Em todos os outros setores da sociedade chinesa observa-se, em graus variados, uma flexibilização em relação ao passado "revolucionário". Nos centros esportivos, o relógio parece parado no passado. Nada é mais comunista no país hoje do que a preparação para as Olimpíadas. Nos tempos da Guerra Fria, o comunismo tentava utilizar os Jogos para demonstrar a superioridade de suas sociedades. Na União Soviética, na finada Alemanha Oriental e na China, imperava a filosofia de que vencer o mundo capitalista nas competições de atletismo, natação ou lançamento de dardo era uma prova de força de sua ideologia sobre os ocidentais decadentes. "A China quer provar que virou uma superpotência econômica vencendo os Jogos.
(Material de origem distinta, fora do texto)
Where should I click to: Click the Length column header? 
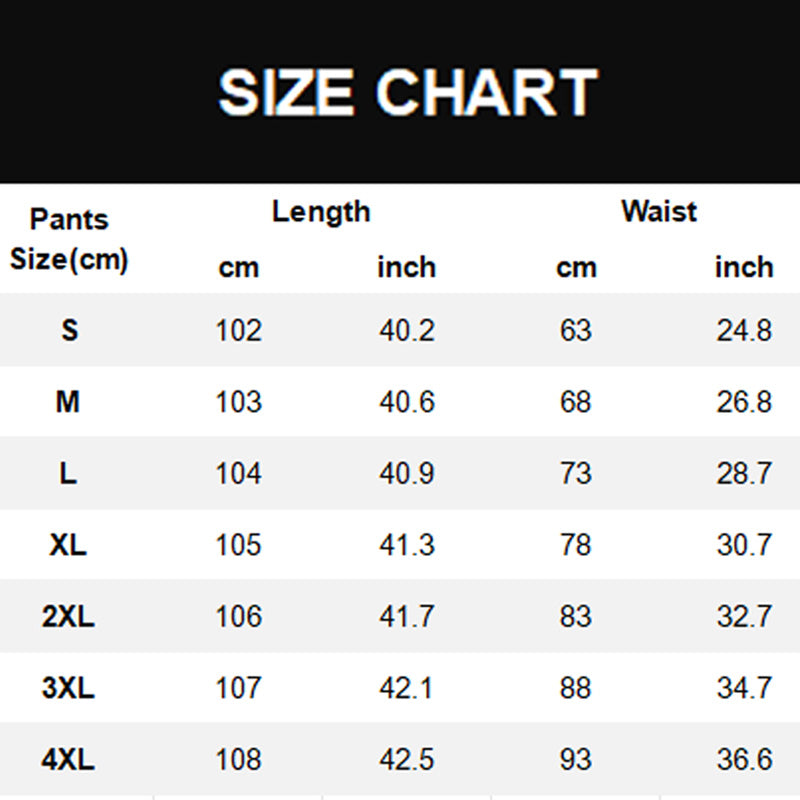[321, 211]

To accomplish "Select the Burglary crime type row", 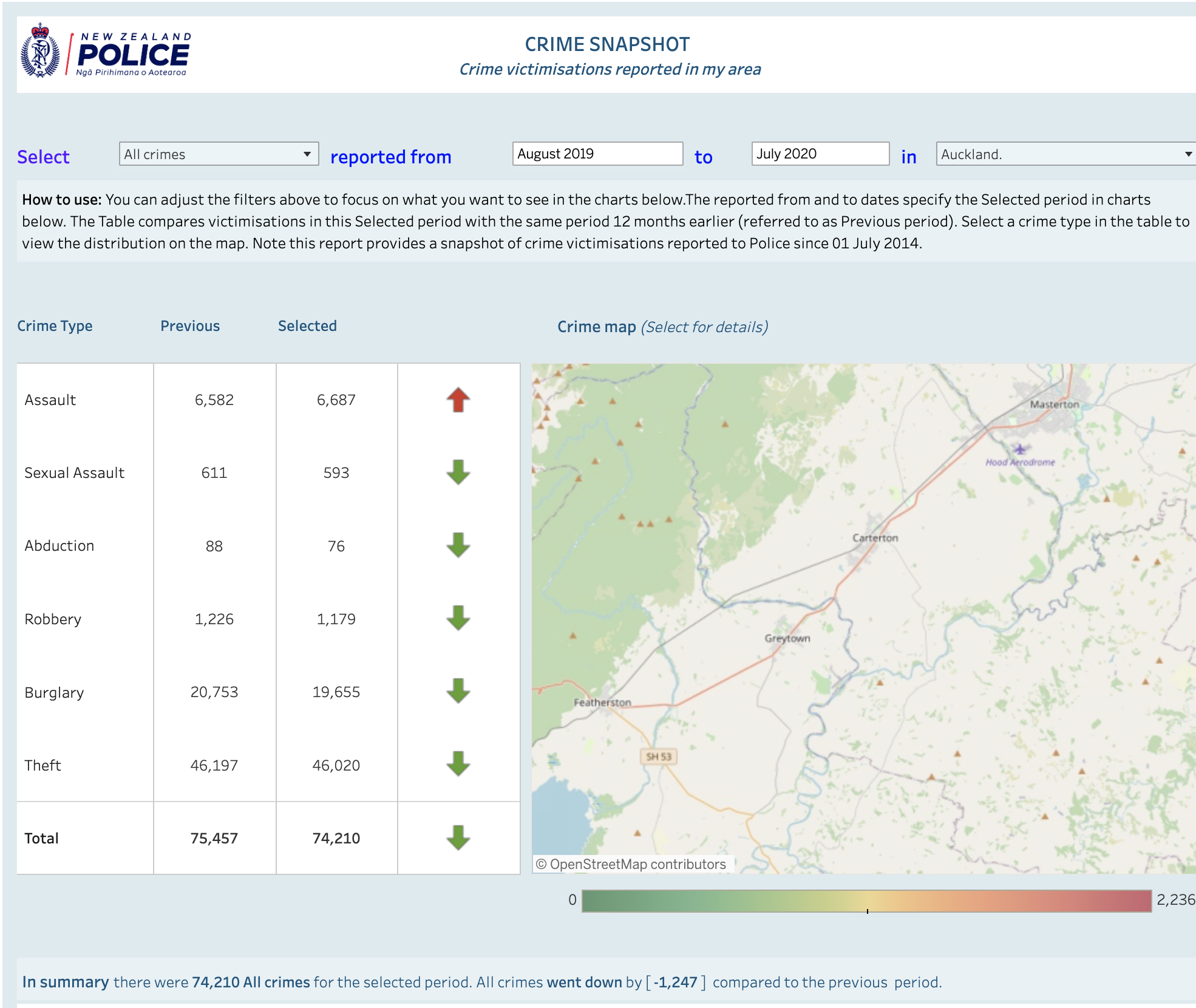I will 268,692.
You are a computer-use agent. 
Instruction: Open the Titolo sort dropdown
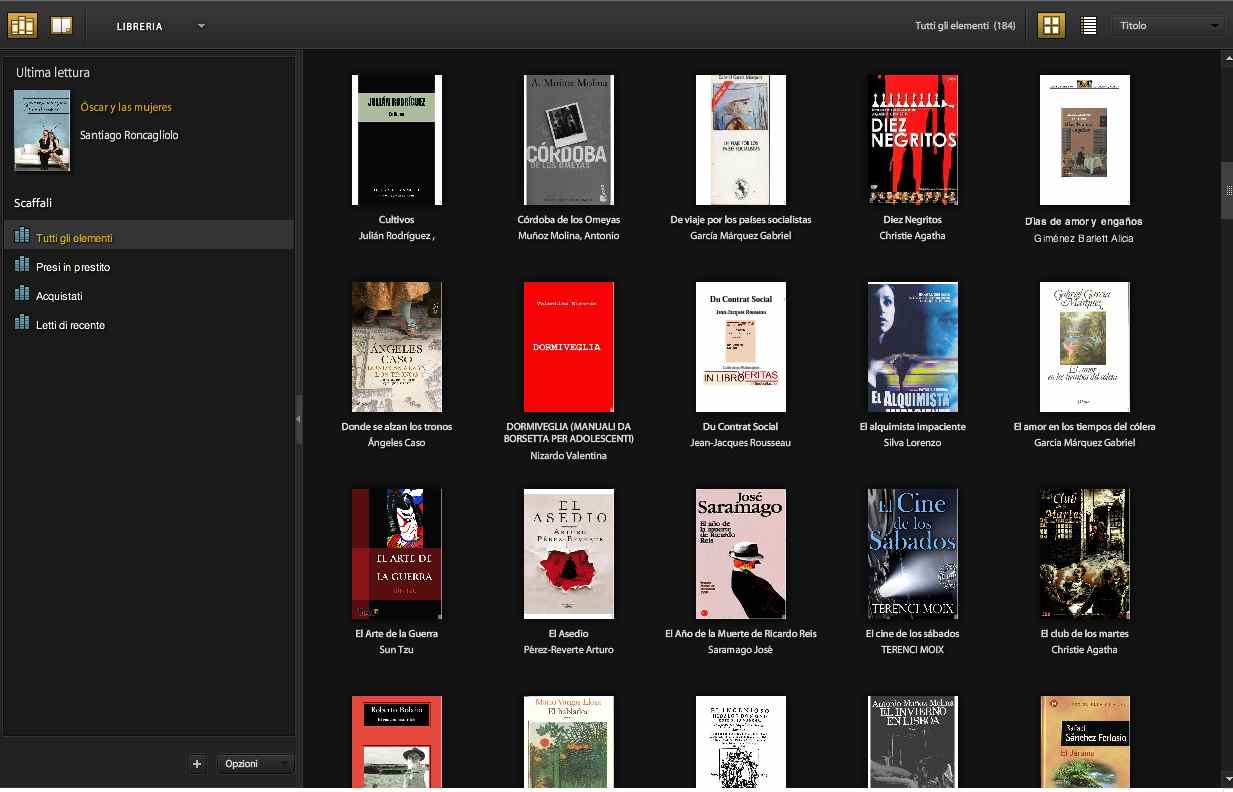click(1168, 26)

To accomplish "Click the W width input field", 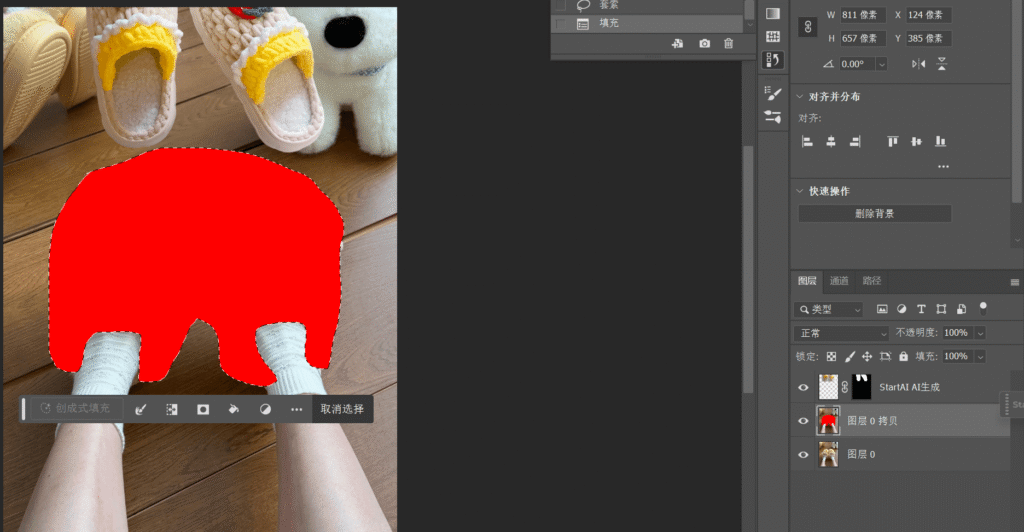I will (863, 15).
É, sem dúvida, um resquício dos tempos de Mao", diz a pesquisadora Zhao Yu.

O peso da exigência política recai sobre atletas como Yang Wei, 26 anos, e Cheng Fei, 18, da seleção nacional de ginástica olímpica, ambos levados a uma escola de esportes por ter aparentado boa flexibilidade por volta dos 6 anos, quando brincavam no pátio de um jardim-de-infância. Os dois ginastas se tornaram vizinhos num alojamento patrocinado pelo governo. Cheng Fei, a moça, tem a aparência exausta e confessa estar "sob profundo stress". "Não posso namorar nem usar o celular e quase não vejo a luz do dia", contabiliza ela. Yang Wei, o rapaz, que ganhou medalha de prata nos Jogos de Sydney, conta que já pensou mais de uma vez em abandonar o esporte, mas rapidamente desistiu. "Não me sinto livre para fazer isso. Seria uma traição à pátria. Ficaria malvisto em meu país", diz. Apesar dos avanços, a liberdade individual ainda é um conceito pouco difundido no país – especialmente quando o que está em jogo é a imagem que a China quer passar ao mundo.